> **Work request**
All of the records should be given back exactly and in full.

> **Dataset extract**

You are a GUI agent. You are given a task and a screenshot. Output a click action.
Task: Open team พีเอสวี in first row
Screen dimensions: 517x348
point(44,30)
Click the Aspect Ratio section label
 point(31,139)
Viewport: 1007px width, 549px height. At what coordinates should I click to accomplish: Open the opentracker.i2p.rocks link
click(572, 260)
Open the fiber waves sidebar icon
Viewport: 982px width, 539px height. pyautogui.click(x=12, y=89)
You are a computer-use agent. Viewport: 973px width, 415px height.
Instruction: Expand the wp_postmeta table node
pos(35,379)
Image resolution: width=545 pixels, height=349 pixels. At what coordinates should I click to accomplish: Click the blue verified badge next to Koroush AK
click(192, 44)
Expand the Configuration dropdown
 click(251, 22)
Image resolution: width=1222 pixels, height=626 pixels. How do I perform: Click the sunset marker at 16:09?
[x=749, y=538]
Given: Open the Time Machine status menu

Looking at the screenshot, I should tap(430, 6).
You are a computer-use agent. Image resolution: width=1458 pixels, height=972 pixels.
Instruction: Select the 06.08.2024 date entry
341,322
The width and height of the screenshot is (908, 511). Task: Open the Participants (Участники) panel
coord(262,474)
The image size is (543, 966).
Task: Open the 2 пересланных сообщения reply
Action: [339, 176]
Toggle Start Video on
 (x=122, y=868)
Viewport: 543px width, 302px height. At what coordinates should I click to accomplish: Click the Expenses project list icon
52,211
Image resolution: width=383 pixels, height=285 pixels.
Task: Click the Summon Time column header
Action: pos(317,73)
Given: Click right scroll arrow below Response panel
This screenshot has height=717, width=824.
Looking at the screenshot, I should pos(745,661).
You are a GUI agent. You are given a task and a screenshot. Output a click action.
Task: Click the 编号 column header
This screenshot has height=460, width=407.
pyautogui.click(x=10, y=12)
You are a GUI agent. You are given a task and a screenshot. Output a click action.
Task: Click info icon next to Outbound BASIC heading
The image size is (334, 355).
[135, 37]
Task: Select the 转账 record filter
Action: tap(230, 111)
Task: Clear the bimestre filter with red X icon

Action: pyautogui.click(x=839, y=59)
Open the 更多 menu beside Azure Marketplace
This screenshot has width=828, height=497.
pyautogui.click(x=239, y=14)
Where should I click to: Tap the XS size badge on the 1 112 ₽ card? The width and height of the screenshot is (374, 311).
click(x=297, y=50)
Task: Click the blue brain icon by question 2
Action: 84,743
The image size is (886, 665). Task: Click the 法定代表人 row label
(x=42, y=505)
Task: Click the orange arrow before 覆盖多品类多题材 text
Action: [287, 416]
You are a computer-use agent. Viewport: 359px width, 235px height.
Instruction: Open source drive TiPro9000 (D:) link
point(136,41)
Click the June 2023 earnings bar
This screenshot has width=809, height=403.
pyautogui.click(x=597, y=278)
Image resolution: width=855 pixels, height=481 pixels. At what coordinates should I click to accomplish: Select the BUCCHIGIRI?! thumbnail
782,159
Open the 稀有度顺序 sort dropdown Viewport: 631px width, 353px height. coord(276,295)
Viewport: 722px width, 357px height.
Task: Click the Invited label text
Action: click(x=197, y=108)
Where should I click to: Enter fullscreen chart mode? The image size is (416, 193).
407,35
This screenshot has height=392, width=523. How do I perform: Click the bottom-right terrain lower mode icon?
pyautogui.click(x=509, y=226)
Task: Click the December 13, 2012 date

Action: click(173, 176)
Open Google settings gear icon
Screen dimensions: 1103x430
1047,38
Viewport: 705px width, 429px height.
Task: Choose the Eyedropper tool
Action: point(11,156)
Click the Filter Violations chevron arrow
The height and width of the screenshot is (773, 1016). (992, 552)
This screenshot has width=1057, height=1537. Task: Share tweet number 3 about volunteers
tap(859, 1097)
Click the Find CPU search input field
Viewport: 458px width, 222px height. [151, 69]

> **Result of the task**
You are a GUI agent. You are given a task and a screenshot. Output a click action.
Task: Open team พีเอสวี in first row
Screen dimensions: 517x348
point(44,30)
Click the Aspect Ratio section label
 point(31,139)
Viewport: 1007px width, 549px height. At what coordinates should I click to accomplish: Open the opentracker.i2p.rocks link
click(572, 260)
Open the fiber waves sidebar icon
Viewport: 982px width, 539px height. pyautogui.click(x=12, y=89)
You are a computer-use agent. Viewport: 973px width, 415px height.
Instruction: Expand the wp_postmeta table node
pos(35,379)
Image resolution: width=545 pixels, height=349 pixels. At what coordinates should I click to accomplish: Click the blue verified badge next to Koroush AK
click(192, 44)
Expand the Configuration dropdown
 click(251, 22)
Image resolution: width=1222 pixels, height=626 pixels. How do I perform: Click the sunset marker at 16:09?
[x=749, y=538]
Given: Open the Time Machine status menu

Looking at the screenshot, I should tap(430, 6).
You are a computer-use agent. Image resolution: width=1458 pixels, height=972 pixels.
Instruction: Select the 06.08.2024 date entry
341,322
The width and height of the screenshot is (908, 511). Task: Open the Participants (Участники) panel
coord(262,474)
The image size is (543, 966).
Task: Open the 2 пересланных сообщения reply
Action: [339, 176]
Toggle Start Video on
 (x=122, y=868)
Viewport: 543px width, 302px height. At what coordinates should I click to accomplish: Click the Expenses project list icon
52,211
Image resolution: width=383 pixels, height=285 pixels.
Task: Click the Summon Time column header
Action: pos(317,73)
Given: Click right scroll arrow below Response panel
This screenshot has height=717, width=824.
Looking at the screenshot, I should pos(745,661).
You are a GUI agent. You are given a task and a screenshot. Output a click action.
Task: Click the 编号 column header
This screenshot has height=460, width=407.
pyautogui.click(x=10, y=12)
You are a GUI agent. You are given a task and a screenshot. Output a click action.
Task: Click info icon next to Outbound BASIC heading
The image size is (334, 355).
[135, 37]
Task: Select the 转账 record filter
Action: tap(230, 111)
Task: Clear the bimestre filter with red X icon

Action: pyautogui.click(x=839, y=59)
Open the 更多 menu beside Azure Marketplace
This screenshot has width=828, height=497.
pyautogui.click(x=239, y=14)
Where should I click to: Tap the XS size badge on the 1 112 ₽ card? The width and height of the screenshot is (374, 311).
click(x=297, y=50)
Task: Click the blue brain icon by question 2
Action: 84,743
The image size is (886, 665). Task: Click the 法定代表人 row label
(x=42, y=505)
Task: Click the orange arrow before 覆盖多品类多题材 text
Action: [287, 416]
You are a computer-use agent. Viewport: 359px width, 235px height.
Instruction: Open source drive TiPro9000 (D:) link
point(136,41)
Click the June 2023 earnings bar
This screenshot has width=809, height=403.
pyautogui.click(x=597, y=278)
Image resolution: width=855 pixels, height=481 pixels. At what coordinates should I click to accomplish: Select the BUCCHIGIRI?! thumbnail
782,159
Open the 稀有度顺序 sort dropdown Viewport: 631px width, 353px height. coord(276,295)
Viewport: 722px width, 357px height.
Task: Click the Invited label text
Action: click(x=197, y=108)
Where should I click to: Enter fullscreen chart mode? The image size is (416, 193).
407,35
This screenshot has height=392, width=523. How do I perform: Click the bottom-right terrain lower mode icon?
pyautogui.click(x=509, y=226)
Task: Click the December 13, 2012 date

Action: click(173, 176)
Open Google settings gear icon
Screen dimensions: 1103x430
1047,38
Viewport: 705px width, 429px height.
Task: Choose the Eyedropper tool
Action: point(11,156)
Click the Filter Violations chevron arrow
The height and width of the screenshot is (773, 1016). (992, 552)
This screenshot has width=1057, height=1537. Task: Share tweet number 3 about volunteers
tap(859, 1097)
Click the Find CPU search input field
Viewport: 458px width, 222px height. [151, 69]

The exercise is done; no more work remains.